* [Written problem 1]:
From the text on the Ayotzinapa case below, copy the passage between "In recent weeks, dozens" and "and January 2018.", inclusive.
* [Written problem 2]:
Answer these questions from the text on the Ayotzinapa case below.
(a) On what date were the 43 students forcibly disappeared?
(b) How many registered disappearance cases are currently active in Mexico?
(c) According to government data, how many disappearance cases resulted in federal convictions between June 2001 and January 2018?

* [Page excerpt]:
□ □ □ □ □ □ □
Five years after 43 students from Ayotzinapa, in Mexico’s southwest state of Guerrero, were attacked by Mexican security forces and forcibly disappeared on September 26, 2014, the Mexican government has yet to provide a conclusive account of what happened to the students. The whereabouts of the victims remain unknown and the government has failed to secure a single conviction for those responsible.
In recent weeks, dozens of individuals accused of participating in the students’ disappearance—including main suspects—have been set free due to investigative irregularities committed by former officials in the case. Other suspects could soon be released for the same reason.
This tragic case has become emblematic of the broader disappearance crisis plaguing Mexico. In addition to the 43 Ayotzinapa students, the vast majority of the more than 47,000 registered disappearance cases currently active in Mexico remain unresolved, leaving families across the country desperately searching for answers about the fate of their missing loved ones. According to government data, only 10 disappearance cases resulted in federal convictions between June 2001 and January 2018.
□ □ □ □ □ □ □
[Stored entries]
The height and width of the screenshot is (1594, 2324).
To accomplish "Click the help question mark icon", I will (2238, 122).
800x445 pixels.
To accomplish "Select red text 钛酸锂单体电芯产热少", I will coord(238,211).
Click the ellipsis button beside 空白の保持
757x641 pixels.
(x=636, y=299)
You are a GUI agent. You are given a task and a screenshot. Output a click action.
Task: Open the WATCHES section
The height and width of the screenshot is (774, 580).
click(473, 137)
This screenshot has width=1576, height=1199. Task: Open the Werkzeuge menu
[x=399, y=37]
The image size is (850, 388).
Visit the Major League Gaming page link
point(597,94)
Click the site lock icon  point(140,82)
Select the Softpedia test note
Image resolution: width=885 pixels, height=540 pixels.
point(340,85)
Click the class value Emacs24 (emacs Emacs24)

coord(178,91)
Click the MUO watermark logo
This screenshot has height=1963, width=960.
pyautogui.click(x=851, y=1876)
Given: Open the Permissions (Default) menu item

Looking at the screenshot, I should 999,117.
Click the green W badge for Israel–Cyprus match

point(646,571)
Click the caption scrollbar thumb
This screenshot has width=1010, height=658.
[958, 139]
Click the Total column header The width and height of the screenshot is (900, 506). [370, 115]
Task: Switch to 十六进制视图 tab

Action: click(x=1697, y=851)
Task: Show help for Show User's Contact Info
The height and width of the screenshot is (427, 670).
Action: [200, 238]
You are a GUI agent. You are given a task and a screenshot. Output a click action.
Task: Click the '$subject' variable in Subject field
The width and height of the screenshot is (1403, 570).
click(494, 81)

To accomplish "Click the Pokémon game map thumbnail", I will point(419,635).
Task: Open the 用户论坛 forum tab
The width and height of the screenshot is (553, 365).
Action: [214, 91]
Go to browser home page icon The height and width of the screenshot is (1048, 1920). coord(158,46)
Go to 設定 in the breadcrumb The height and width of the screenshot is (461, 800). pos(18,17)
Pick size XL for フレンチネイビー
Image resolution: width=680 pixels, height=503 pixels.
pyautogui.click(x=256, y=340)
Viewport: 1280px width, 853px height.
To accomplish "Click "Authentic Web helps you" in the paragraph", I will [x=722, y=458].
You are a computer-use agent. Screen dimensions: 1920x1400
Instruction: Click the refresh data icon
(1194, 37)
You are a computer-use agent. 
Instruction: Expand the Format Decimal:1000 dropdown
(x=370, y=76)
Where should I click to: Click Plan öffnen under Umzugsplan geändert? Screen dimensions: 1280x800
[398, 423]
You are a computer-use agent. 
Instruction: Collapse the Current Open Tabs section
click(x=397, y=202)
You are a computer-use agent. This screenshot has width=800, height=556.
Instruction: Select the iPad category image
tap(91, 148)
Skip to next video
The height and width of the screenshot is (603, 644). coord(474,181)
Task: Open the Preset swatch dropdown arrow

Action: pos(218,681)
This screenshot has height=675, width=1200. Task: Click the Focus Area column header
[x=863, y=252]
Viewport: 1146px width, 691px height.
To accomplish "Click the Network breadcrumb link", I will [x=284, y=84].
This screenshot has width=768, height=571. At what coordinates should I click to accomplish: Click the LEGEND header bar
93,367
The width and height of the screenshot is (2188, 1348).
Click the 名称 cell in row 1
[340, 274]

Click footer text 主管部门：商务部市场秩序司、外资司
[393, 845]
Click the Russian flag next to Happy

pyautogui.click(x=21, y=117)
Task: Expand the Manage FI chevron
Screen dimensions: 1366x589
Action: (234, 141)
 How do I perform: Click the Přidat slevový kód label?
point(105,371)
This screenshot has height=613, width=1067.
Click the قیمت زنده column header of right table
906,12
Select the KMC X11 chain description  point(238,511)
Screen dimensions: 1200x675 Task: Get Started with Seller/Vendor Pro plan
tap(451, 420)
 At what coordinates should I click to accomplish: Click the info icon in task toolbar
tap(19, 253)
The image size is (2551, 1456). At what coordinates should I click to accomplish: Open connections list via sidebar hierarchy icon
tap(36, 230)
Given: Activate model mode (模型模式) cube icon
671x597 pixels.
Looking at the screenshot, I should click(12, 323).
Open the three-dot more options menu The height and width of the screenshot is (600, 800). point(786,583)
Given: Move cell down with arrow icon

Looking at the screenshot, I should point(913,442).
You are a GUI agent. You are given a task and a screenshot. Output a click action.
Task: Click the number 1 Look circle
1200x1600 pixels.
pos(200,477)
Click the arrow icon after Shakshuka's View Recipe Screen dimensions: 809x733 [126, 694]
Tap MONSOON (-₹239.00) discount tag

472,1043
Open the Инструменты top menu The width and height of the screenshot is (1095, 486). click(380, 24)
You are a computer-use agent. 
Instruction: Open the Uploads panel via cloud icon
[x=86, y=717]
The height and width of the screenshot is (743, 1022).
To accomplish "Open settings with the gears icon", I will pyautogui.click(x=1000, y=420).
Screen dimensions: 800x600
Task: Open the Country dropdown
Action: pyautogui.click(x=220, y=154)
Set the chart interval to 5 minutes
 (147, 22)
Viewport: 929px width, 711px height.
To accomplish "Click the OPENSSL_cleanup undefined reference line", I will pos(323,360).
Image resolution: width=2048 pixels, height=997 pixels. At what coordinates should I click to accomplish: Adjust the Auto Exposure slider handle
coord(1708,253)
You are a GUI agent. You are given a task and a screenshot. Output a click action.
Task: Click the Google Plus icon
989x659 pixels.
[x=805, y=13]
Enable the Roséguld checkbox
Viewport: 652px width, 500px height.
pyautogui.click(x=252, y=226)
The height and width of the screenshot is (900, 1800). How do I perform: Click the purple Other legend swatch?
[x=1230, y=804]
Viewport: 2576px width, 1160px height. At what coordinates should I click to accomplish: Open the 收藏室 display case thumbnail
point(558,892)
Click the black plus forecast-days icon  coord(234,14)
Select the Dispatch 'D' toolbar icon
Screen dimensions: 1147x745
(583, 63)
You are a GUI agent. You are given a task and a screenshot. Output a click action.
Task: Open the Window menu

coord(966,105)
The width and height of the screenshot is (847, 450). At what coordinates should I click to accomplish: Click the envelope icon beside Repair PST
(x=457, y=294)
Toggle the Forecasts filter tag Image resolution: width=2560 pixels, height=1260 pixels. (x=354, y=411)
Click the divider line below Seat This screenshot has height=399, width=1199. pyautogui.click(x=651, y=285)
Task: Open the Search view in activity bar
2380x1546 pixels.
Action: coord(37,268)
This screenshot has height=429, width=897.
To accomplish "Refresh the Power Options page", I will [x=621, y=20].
□ □ □ □ □ □ □
* [Exercise output 1]:
In recent weeks, dozens of individuals accused of participating in the students’ disappearance—including main suspects—have been set free due to investigative irregularities committed by former officials in the case. Other suspects could soon be released for the same reason.
This tragic case has become emblematic of the broader disappearance crisis plaguing Mexico. In addition to the 43 Ayotzinapa students, the vast majority of the more than 47,000 registered disappearance cases currently active in Mexico remain unresolved, leaving families across the country desperately searching for answers about the fate of their missing loved ones. According to government data, only 10 disappearance cases resulted in federal convictions between June 2001 and January 2018.

* [Exercise output 2]:
(a) September 26, 2014
(b) More than 47,000
(c) 10